I’m pretty sure that the people who create and approve advertising for anti-depressants are on serious drugs themselves. That’s the only way I can explain the utter creepiness of the cover image. I almost started spontaneously hallucinating just from glimpsing the utter surrealism of the sad wind-up doll with the glowing purple blouse.
The television commercial is even worse. Who in their right mind would ingest a drug that had to use half of a sixty second spot to rattle off disclaimers about deadly side-effects? Oh. Right.
Girl’s Life? My eleven-year-old daughter noticed these not-too-progressive headlines on a magazine being offered in her school’s fundraising subscription drive. Although “Looking Pretty” and worrying about being “Too Demanding” are important questions for Middle School girls, I’m very happy they are also covering “Studying Less” and “Getting Your Best Body.”
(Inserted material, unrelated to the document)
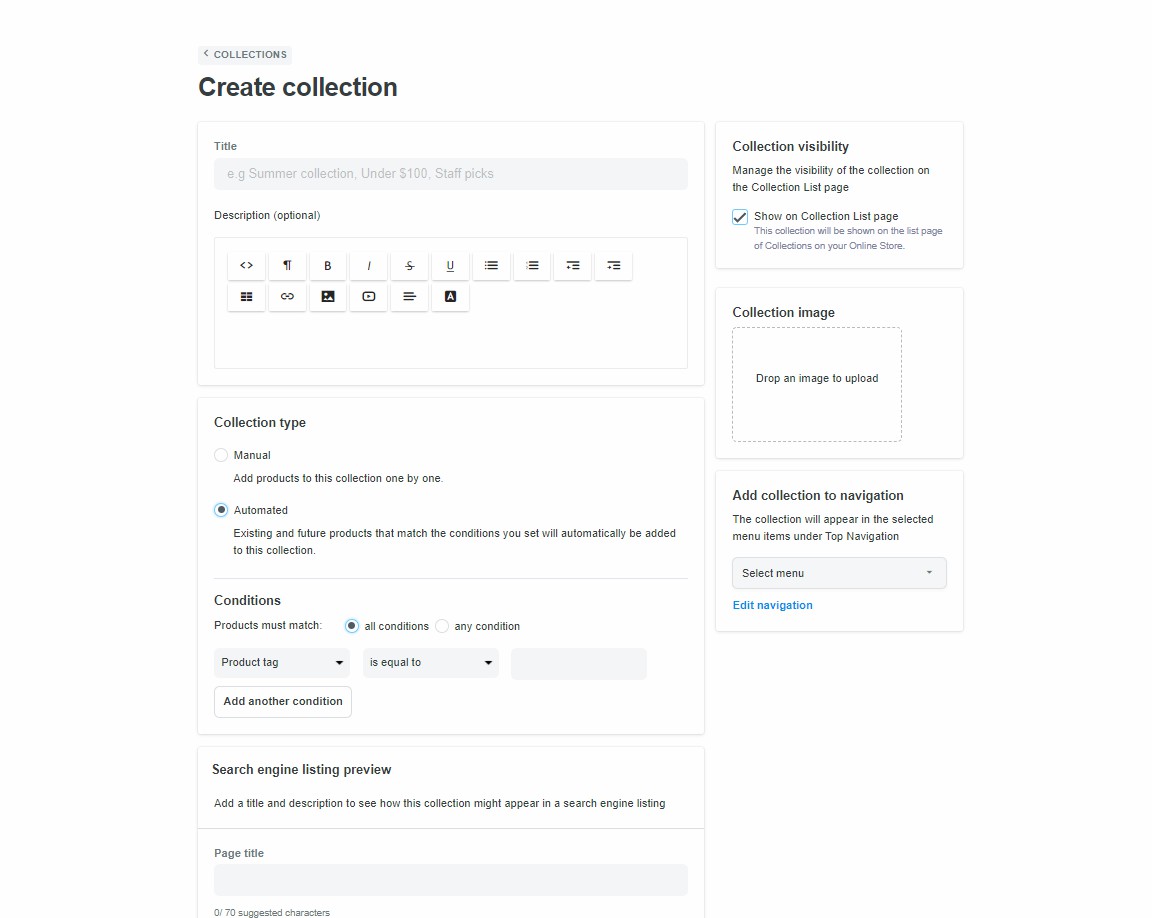Open the Select menu dropdown
Viewport: 1152px width, 918px height.
[x=838, y=572]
Figure and Ground at a Baseball Game. I went to Busch Stadium last Saturday to watch my daughter’s grade school class sing God Bless America before the game. The experience reminded me that each of us experiences the world in a unique way. Here’s a short clip that captures my roving mind’s eye.
(Crowd noise was captured at the game on an iPhone, then mixed under track created on Garage Band.)
Brand as antidote. I was walking down the pet food aisle the other day and was surpised to notice a signficant number of cat food brands centered on “the natural.” I wonder if that has something to do with the run of tainted pet food stories over the past few years.